**DESCRIPTION OF THE TASK**. Copy out each line in the material below that has the word "checkbox".

**DATA PROVIDED**.
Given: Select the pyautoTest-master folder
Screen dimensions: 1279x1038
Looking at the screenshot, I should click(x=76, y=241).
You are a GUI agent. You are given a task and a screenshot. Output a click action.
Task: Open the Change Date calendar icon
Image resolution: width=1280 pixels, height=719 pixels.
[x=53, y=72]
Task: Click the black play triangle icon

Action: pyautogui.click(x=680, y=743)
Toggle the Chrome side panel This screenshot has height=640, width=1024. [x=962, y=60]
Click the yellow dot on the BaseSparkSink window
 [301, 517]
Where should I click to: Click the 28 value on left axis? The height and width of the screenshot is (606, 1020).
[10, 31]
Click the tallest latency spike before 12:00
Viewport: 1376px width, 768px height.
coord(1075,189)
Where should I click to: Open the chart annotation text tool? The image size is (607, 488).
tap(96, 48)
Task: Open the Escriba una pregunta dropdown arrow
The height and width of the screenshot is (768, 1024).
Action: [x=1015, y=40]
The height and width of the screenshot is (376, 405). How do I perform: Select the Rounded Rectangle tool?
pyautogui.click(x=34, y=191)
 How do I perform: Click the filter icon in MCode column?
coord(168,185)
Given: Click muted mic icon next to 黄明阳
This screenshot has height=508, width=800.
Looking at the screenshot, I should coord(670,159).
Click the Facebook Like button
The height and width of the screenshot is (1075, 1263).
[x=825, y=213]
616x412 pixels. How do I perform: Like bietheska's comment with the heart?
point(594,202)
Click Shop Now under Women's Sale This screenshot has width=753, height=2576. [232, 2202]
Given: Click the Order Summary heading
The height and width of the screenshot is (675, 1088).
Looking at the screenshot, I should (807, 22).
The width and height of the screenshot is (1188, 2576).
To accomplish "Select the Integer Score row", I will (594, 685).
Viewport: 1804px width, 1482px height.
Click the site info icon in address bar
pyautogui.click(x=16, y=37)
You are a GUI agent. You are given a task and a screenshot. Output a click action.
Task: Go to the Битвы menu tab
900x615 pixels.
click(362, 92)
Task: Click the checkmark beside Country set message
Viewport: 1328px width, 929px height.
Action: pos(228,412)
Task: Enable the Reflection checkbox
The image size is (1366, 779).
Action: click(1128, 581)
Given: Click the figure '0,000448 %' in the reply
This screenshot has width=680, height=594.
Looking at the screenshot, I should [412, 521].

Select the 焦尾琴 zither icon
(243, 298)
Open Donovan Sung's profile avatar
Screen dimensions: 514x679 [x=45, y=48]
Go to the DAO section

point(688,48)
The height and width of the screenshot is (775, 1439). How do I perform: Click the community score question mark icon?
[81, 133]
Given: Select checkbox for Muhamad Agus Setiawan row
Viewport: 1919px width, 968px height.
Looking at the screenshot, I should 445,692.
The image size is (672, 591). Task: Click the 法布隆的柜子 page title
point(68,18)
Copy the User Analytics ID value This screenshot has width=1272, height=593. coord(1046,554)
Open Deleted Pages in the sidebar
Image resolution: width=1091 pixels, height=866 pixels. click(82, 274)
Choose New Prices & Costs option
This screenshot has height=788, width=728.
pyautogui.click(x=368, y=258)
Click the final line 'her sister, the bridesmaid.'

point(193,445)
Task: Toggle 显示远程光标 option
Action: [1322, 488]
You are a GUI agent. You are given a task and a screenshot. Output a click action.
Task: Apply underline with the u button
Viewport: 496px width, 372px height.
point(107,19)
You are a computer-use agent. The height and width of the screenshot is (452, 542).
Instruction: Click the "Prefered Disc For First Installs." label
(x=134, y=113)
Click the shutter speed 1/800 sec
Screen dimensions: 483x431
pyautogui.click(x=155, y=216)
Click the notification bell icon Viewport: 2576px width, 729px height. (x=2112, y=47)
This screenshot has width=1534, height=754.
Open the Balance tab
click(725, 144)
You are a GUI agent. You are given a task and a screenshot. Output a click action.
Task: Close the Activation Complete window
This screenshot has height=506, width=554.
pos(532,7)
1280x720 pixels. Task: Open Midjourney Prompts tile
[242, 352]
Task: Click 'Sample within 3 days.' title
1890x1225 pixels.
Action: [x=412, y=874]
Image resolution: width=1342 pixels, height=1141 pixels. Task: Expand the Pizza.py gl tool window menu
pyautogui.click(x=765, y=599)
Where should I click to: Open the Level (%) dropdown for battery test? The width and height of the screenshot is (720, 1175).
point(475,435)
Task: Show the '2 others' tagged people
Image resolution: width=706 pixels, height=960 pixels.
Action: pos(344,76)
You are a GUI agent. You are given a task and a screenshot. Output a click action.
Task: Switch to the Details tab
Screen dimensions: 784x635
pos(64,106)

**RESPONSE FOR THIS EXERCISE**.
Task: Enable the Reflection checkbox
Given: Select checkbox for Muhamad Agus Setiawan row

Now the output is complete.